第188回 思い立ったのか呼ばれたのか
1、つわものどもが夢の跡
昨日夜更かししたのに、朝起きて
あまりに天気が良かったので
考えていた予定を全てキャンセルして遠出することにしました。
行き先は岩手県平泉町。
中尊寺金色堂を子ども達に見せたかったのです。
隣県にありつつ、行ったのは10年ぶりくらい。
讃衡蔵という宝物館のような施設が整備され、小・中学性向けチラシも用意されるなど、時代を感じました。
螺鈿という南島産の夜光貝を使う装飾技法が金色堂には特徴的に使われているのですが、その製作技法についての説明もありました。
2、時代を超えて受け継がれた黄金
中尊寺は奥州藤原清衡が建立した多宝寺がもとになった寺院で、
清衡自身の廟堂として天治元年(1124)に建てられた金色堂がその豪華絢爛さで知られています。

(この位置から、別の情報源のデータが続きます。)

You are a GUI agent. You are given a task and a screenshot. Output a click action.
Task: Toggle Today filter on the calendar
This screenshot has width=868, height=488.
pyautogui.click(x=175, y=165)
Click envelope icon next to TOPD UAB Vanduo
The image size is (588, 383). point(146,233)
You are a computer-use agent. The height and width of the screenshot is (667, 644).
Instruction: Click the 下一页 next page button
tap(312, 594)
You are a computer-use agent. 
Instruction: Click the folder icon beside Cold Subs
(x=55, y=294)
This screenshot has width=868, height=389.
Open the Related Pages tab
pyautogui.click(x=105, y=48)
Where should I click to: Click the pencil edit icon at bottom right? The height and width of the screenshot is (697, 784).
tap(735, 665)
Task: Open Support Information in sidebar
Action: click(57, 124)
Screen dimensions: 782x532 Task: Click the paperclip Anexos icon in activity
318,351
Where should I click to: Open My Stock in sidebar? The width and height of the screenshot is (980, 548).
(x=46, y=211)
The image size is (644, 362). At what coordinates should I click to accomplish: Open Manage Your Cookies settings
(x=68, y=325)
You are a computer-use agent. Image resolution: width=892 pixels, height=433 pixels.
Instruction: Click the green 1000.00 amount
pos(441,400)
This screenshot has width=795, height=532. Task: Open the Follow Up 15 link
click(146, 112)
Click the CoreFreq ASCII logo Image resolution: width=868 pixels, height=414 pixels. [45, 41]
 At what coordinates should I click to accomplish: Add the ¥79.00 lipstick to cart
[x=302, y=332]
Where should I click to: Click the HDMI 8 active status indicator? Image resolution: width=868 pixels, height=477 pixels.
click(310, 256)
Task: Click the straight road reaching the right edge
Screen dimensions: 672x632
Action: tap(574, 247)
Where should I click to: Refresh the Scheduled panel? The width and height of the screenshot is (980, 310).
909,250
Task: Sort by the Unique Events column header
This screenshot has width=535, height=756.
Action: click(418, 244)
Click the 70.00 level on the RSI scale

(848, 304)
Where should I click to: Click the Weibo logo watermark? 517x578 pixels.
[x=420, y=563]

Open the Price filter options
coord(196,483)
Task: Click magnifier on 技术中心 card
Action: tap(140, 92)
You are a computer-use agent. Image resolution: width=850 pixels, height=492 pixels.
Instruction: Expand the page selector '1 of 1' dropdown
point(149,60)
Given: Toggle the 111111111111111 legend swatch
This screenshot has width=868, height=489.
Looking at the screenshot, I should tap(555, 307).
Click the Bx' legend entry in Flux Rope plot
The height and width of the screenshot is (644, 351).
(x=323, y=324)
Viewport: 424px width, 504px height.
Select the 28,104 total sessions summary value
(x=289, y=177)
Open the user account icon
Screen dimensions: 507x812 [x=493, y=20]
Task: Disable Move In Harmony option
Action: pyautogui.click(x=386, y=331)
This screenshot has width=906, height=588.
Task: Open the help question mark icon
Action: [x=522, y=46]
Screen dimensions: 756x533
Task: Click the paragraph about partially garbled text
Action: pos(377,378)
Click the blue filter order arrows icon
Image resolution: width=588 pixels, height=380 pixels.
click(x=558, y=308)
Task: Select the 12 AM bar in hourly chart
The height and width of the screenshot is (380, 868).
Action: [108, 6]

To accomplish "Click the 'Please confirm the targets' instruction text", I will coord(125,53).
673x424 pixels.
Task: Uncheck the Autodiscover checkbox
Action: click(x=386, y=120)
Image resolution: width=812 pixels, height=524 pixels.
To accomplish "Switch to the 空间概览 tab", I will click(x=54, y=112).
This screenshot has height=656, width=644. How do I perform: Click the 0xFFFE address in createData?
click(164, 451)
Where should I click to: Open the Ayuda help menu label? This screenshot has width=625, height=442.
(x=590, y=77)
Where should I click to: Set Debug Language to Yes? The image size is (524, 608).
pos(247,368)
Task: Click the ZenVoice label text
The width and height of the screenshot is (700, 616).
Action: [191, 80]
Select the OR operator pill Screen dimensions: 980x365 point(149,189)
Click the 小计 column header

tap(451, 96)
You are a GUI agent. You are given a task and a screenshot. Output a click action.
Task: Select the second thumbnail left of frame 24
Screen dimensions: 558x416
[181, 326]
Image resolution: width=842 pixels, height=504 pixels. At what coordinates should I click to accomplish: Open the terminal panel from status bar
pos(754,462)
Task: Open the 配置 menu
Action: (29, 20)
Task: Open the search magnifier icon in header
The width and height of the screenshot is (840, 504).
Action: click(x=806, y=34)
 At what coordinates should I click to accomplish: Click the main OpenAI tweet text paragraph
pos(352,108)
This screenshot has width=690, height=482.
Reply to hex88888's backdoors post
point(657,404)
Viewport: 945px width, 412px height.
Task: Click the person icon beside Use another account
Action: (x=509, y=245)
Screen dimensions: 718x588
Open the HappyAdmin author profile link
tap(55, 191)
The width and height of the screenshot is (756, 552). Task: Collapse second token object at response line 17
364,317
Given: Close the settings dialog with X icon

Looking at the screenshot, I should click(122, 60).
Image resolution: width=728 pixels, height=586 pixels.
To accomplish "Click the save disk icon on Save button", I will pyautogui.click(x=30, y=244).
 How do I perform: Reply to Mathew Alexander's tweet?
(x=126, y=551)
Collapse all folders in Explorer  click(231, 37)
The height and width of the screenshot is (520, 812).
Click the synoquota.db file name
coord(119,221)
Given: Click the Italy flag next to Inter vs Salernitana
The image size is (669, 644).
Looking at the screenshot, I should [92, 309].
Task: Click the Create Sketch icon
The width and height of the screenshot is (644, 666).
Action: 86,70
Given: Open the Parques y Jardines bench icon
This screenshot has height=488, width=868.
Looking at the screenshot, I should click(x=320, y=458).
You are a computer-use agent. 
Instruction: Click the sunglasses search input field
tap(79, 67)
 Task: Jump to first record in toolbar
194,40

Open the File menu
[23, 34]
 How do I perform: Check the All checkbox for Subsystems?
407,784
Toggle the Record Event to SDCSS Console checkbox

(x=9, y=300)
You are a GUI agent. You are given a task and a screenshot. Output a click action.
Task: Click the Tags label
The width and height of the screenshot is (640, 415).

結局二代基衡と三代秀衡とともにミイラとなって安置され、源頼朝によって滅ぼされた四代泰衡の首も納められています。
その頼朝もこのお寺を庇護していましたが、のちに火災で金色堂以外の堂宇は焼失。
江戸時代には平泉町も仙台藩の領内でしたので、伊達政宗によって庇護されていましたが、
「おくのほそ道」を著した松尾芭蕉が、「夢の跡」と評しているようにあまり隆盛を誇っているような様子ではなさそうです。
そして昭和37〜43年に解体修理が行われ、当時の姿を取り戻したとのでした。
3、為政者が見ていた光景
金色堂を建立した藤原清衡という人物は、非常に波乱万丈な人生を送ってきました。
彼の父、藤原経清は多賀城の役人であったとされますが、地元の豪族安倍氏と清原氏の抗争で命を落とします。
彼の母は安倍氏の出身でしたが、ライバルの清原氏の当主と再婚します。
また、成人すると兄弟と血みどろの抗争を繰り広げ、妻子を失うことになります。
戦いの果てに手にれた奥六郡(現在の岩手県)に、京都にもないような大寺院が築かれ、それが中尊寺金色堂となります。
その心中を推し量って、
近親者だけでなく、命を落とした多くの人々の供養と、今生きる人の平穏を願ってのこと、
と感じてしまうのは現代的な感覚でしょうか。
平成23年6月26日には、
平泉―仏国土(浄土)を表す建築・庭園及び考古学的遺跡群―
の構成資産の一つとして世界遺産に登録されました。
いつの時代も後世に遺されたものは
人の意志によって受け継がれてきたものでもあります。
建立した清衡の意志、庇護してきた歴代の為政者たち、守り伝えてきた地域の想い。
子どもたちも何か感じてくれたでしょうか。
そんなことを考えながら、いい文化の日になったと思いました。